Discover more from some antics
A watershed moment in the data space
Water, in all its forms, looms as the predominant metaphor in the data space. Snow, ice, flow, lakes — we seem to naturally understand data in these shapes. Some people mock this proclivity, as with any overburdened marketing-speak, but however played out I find it apt.
I think the central problem with these aquatic metaphors is not overuse, but lack of depth. We don't lean into them deeply enough. They remain a surface-level marketing term. If we expanded our conception to fully embrace the totality of the water cycle within natural ecosystems, we could gain not only a greater understanding of where we're at, but a clearer vision of what's developing.
That's because data is becoming more like water every day. Data is unfreezing, flowing, and pooling in new ways, and understanding water more deeply will help us flow with this change rather than fight it.
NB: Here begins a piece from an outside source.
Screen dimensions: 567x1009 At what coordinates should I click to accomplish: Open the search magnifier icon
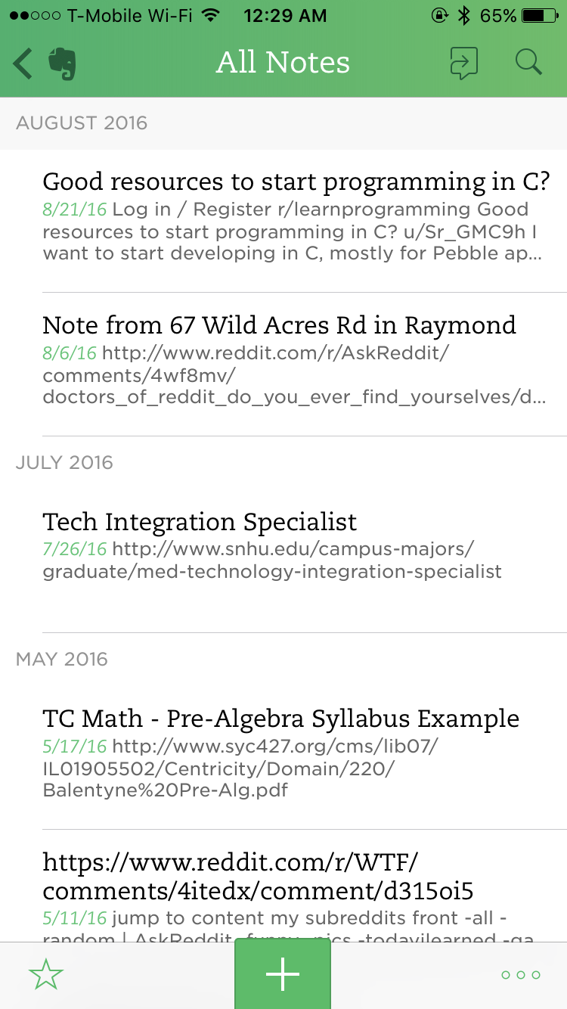(x=528, y=63)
The best metaphor for data in the current and coming state of the space is not the dominant imaginal symbol of the snowy glacier, but a vibrant watershed.
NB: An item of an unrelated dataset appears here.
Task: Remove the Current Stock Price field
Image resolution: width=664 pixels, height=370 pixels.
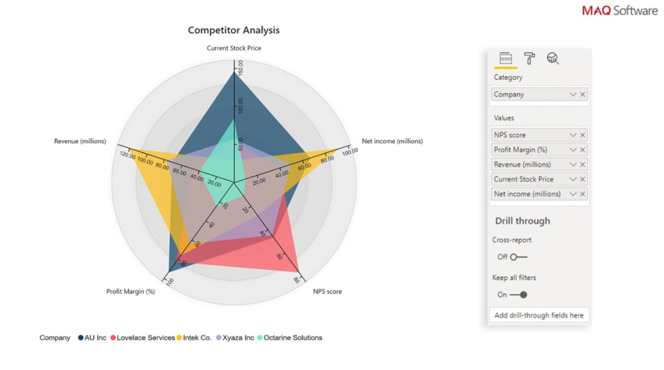Action: click(x=582, y=179)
A watershed is a complex system, where rainfall moves from high ground to large basins, collecting from rivulets into streams, streams to creeks, creeks to lakes and rivers — some in the process cycling back, evaporating into clouds and rainfall to start again, and some making its way to the ocean.
Data is much like this! Individual events gather like raindrops, collecting as they go along into ever larger, more purposeful arrangements. Analysis, ML, and Reverse ETL, like evaporation, cycle back some of the data and help generate more to fuel the process continually. Plants and animals are nourished by this ecosystem.
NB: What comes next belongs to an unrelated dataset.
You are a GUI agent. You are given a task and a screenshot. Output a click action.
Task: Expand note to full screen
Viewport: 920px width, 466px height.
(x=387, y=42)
Until recently, in the 'ice age' of the past decade, we've exerted a lot of effort to carve straight pathways to forcibly collect and freeze the flows of our data. Without adequate tooling to meet data where it is or deal with it in natural flow, our only option was to turn towards irrigation and ice for our needs.
This is changing though. The rise of federated query engines, improved streaming, in-process OLAP databases, distributed data formats, and distributed storage platforms for those formats is creating a world where we need not mar the watershed with manmade constructs. We can map it, nurture it, become stewards of the ecosystem.
Networks of ponds and creeks can become as valuable as lakes and rivers. Ice can melt into fresh springs. We can trade in our arctic ocean liners for canoes.
When we have to go to great lengths to shift and centralize our data, we inherently introduce change, and at great cost. We mangle the ecosystem, and we pay dearly to do so. It has thus far been easier to carve out and map a single, rectangular block of ice, so we’ve had to be very careful and expend great effort to do this is an accurate and sustainable way.
We'll be much better served though, in both the immediate and long term, to let go of this effort and begin to nurture the data where it is. We have a new opportunity to work with data in its natural habitat, and I for one will be taking my canoe (dbt-duckdb) to the pond to explore! I hope we can discover new waterways between our ponds and camp out together.